7. Priti Patel, the Tories, and the Death Penalty
8. A Cultural Sociology of Mass Stupidity
9. Saying the Quiet Part Out Loud
10. The Left and Keir Starmer
11. John McDonnell: Be Nice to Keir
12. Obligation and Class Consciousness
13. Stoke's Racist Lord Mayor
14. Losing Long-Time Labour Members
15. On Jeremy Corbyn's Defence Fund
16. The Moral Turpitude of Cllr Ally Simcock
17. Labour and the New Working Class
18. Why I've Left the Labour Party
19. The Silences of John Harris
20. The Demonology of Jeremy Corbyn

Ugh, Jess Phillips dominates with the number one and four spots respectively. If I was the unscrupulous sort driven by numbers and attention she'd feature here more regularly because there is a ready audience for our Jess. Seriously, some people need better hobbies. And for the rest? Why, Labour-on-Labour commentary does well as per, but again it always pleases to see my hobby horse - the Tories - attract the numbers. Bodes well for the book (due to hit the shelves next September in time for party conference season, plug, plug).

No predictions beyond a confident forecast about this place being here this time next year with a few hundred more posts under the belt. But while eyes are cast backwards, how about a few posts falling short of the top 20? Let's take another look the Tories' sovereignty fetish, seeing as Brexit is filling the headlines. What is this concept about? Why are the Tories so attached to it? The mythology grown up around it are unceremoniously shoved aside here. The next selection, also on the Tories, is how they are winning the necropolitics of Covid-19. I.e. They have successfully neutralised the politics of pandemic (mis)management and over 70,000 deaths by blaming them on bad luck and a deficit of individual responsibility, when their containment strategy was half-arsed from the beginning and has caused many thousands to die. Lastly, this revisit advice wouldn't be complete without a chin stroker, and filling this role in 2020 are Some Rules for a Militant Political Science. I do fancy writing something lengthy and theoretical about "the politics", but with the book almost out the way, other projects hovering and a lot of work coming up at work, we're going to have to see. This should provide something of a taster, mind.

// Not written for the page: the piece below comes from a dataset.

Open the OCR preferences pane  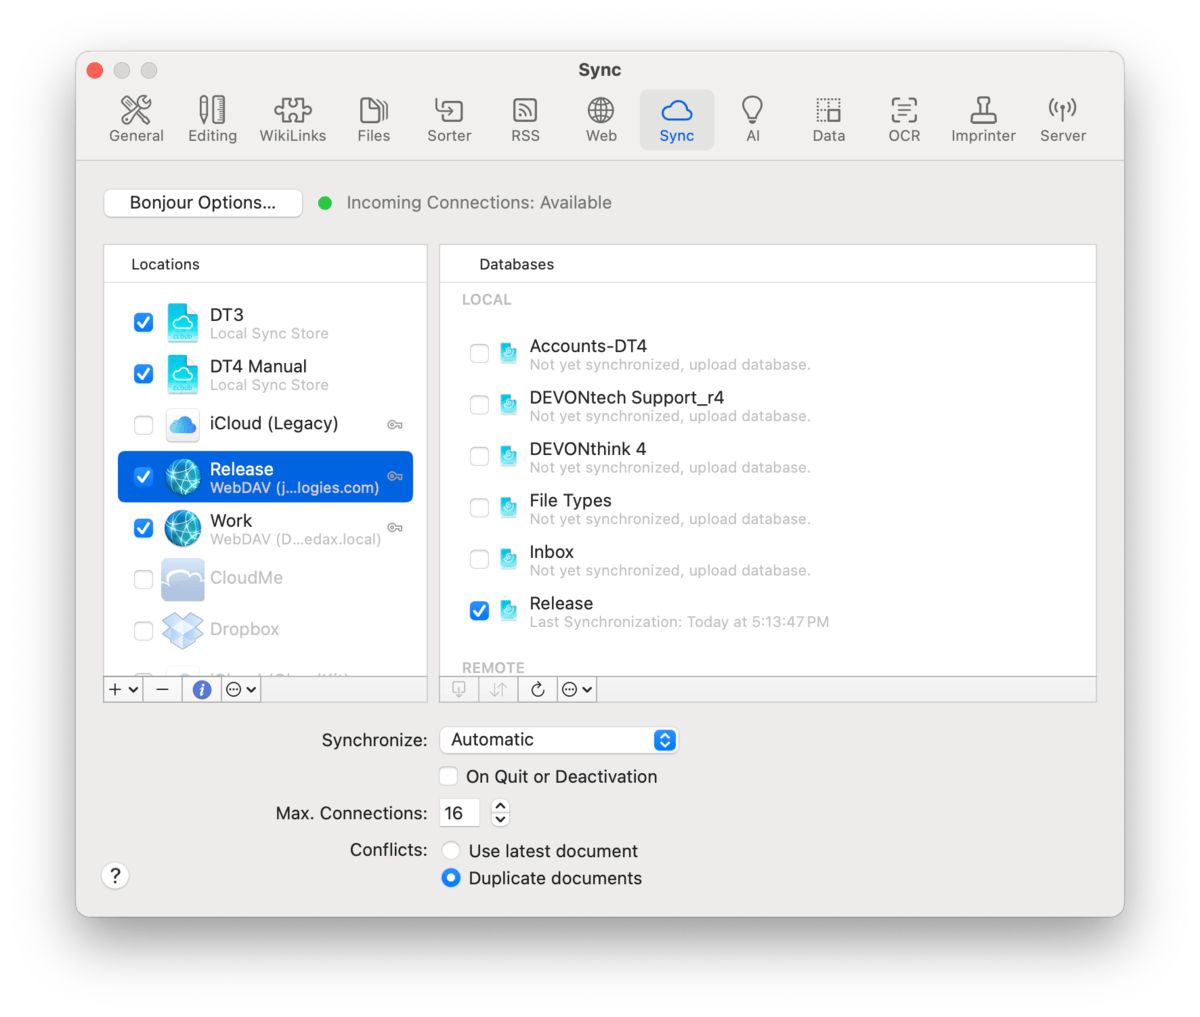(903, 120)
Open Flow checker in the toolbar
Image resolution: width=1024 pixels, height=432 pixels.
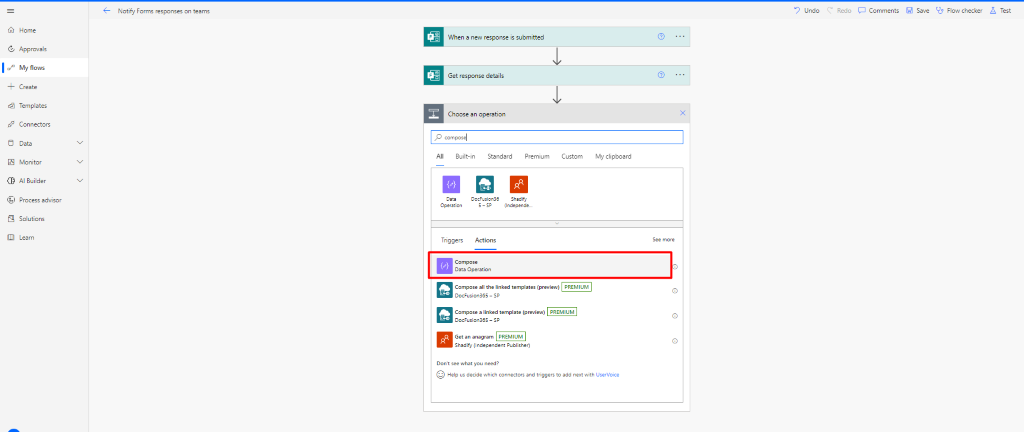[959, 10]
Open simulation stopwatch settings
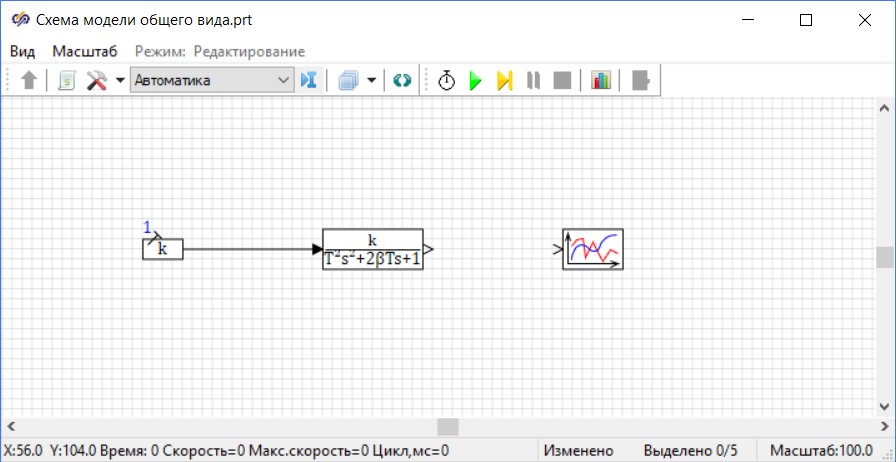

And there we have it, the horror show of 2020 is almost over. Hopefully 2021 will be much better for all of us personally and politically, but the last five years' worth of ups and downs suggests heading into any new year with preconceptions and expectations is a foolish endeavour. Don't worry comrades, the going does get good sometimes and as long as we breathe, there is hope.